But do these theories defy all logic? What theories in Hancock's book defy all logic? Is it so much harder to believe some of these other theories than the theory that a culture using primitive tools, that hadn't yet invented the wheel created an architectural marvel beyond what our modern technology can produce? How does the theory you believe *not* defy all logic?
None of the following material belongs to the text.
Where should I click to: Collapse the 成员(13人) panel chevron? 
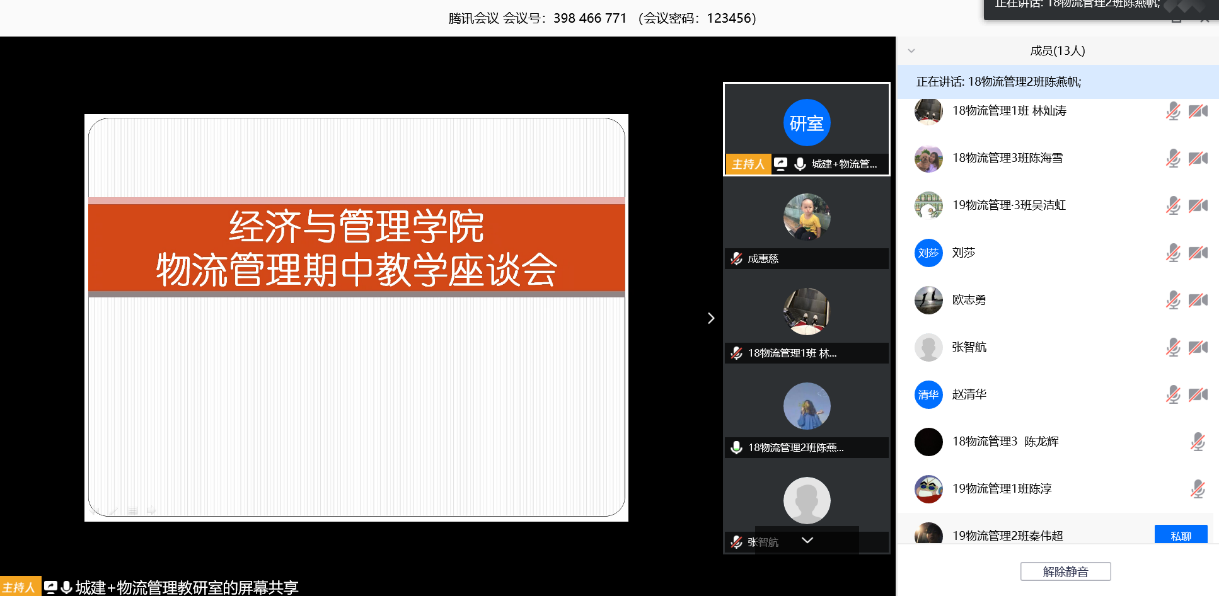coord(911,50)
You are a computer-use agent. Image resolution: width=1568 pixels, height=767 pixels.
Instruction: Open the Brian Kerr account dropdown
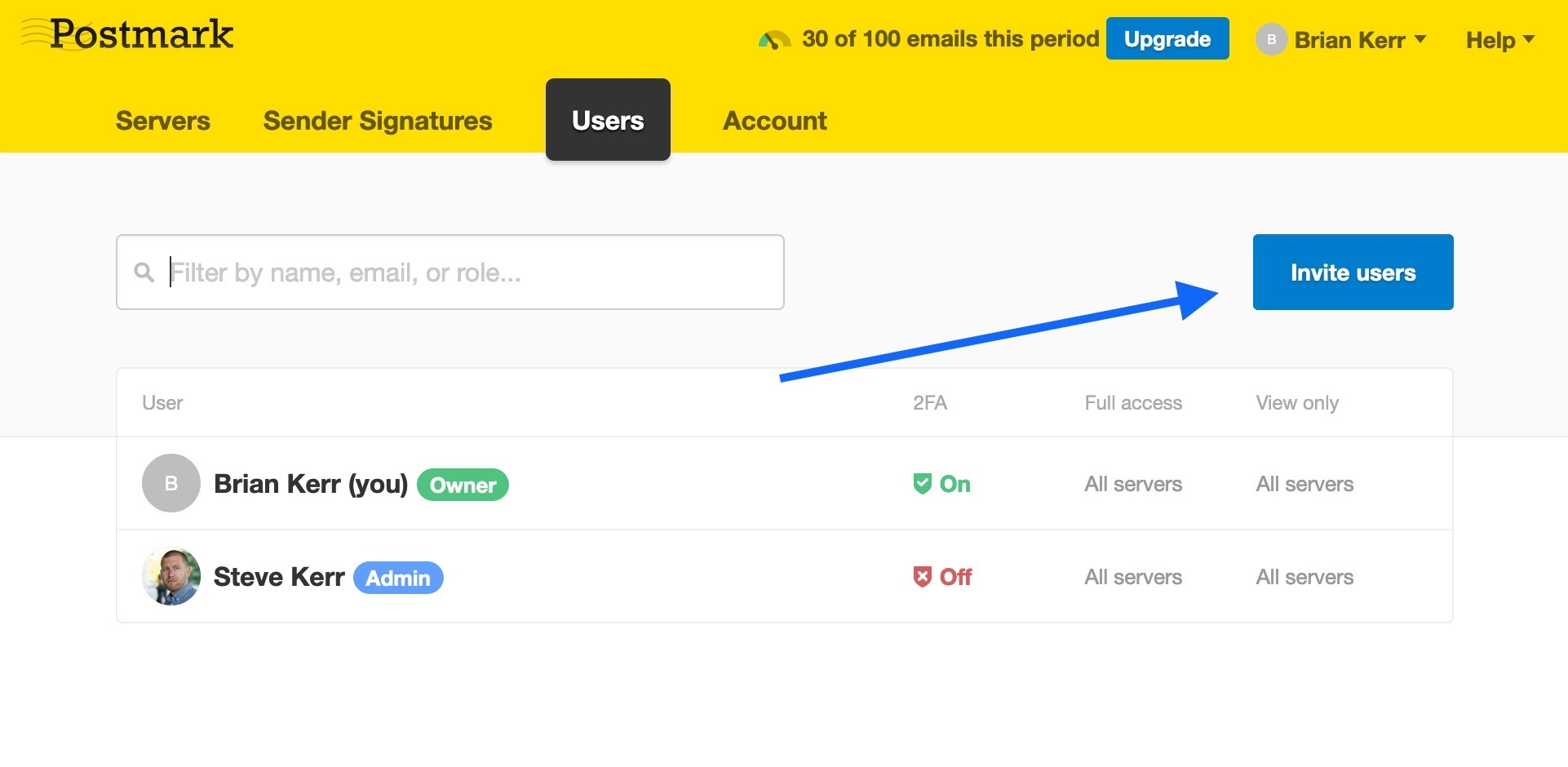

Did you know that these ancient societies regularly used stones weighing up to 400 tonnes in temples? Only a handful of machines exist in the world today that could move such a stone and they require weeks preparation time in advance and crews of 30 to 50 men - to move one stone! Did you know that the sarcophagus in the 'King's chamber' was hollowed out with tubular drills (none of which have been found) that can remove material 500 times faster than what can be achieved by modern diamond-headed power drills? And just how did the Egyptians move those *2.3 million* 2.5 ton blocks into place with such perfect mathematical precision? The consensus among Egyptologists is that these pyramids were built by 100,000 men over 2 decades. This would require these workers to work 10 hours a day, 365 days a year and to place 31 of these massive stones into precise mathematical positioning every hour. And you think they used ropes and pulley systems to do this?

Why are later attempts by the Egyptians to create pyramids (for example the Pyramid of Sahure dating 2450 BC) now just a dilapidated pile of ruins? So, somehow barely a century after the Great Pyramids were created the Egyptians just forgot how to do it?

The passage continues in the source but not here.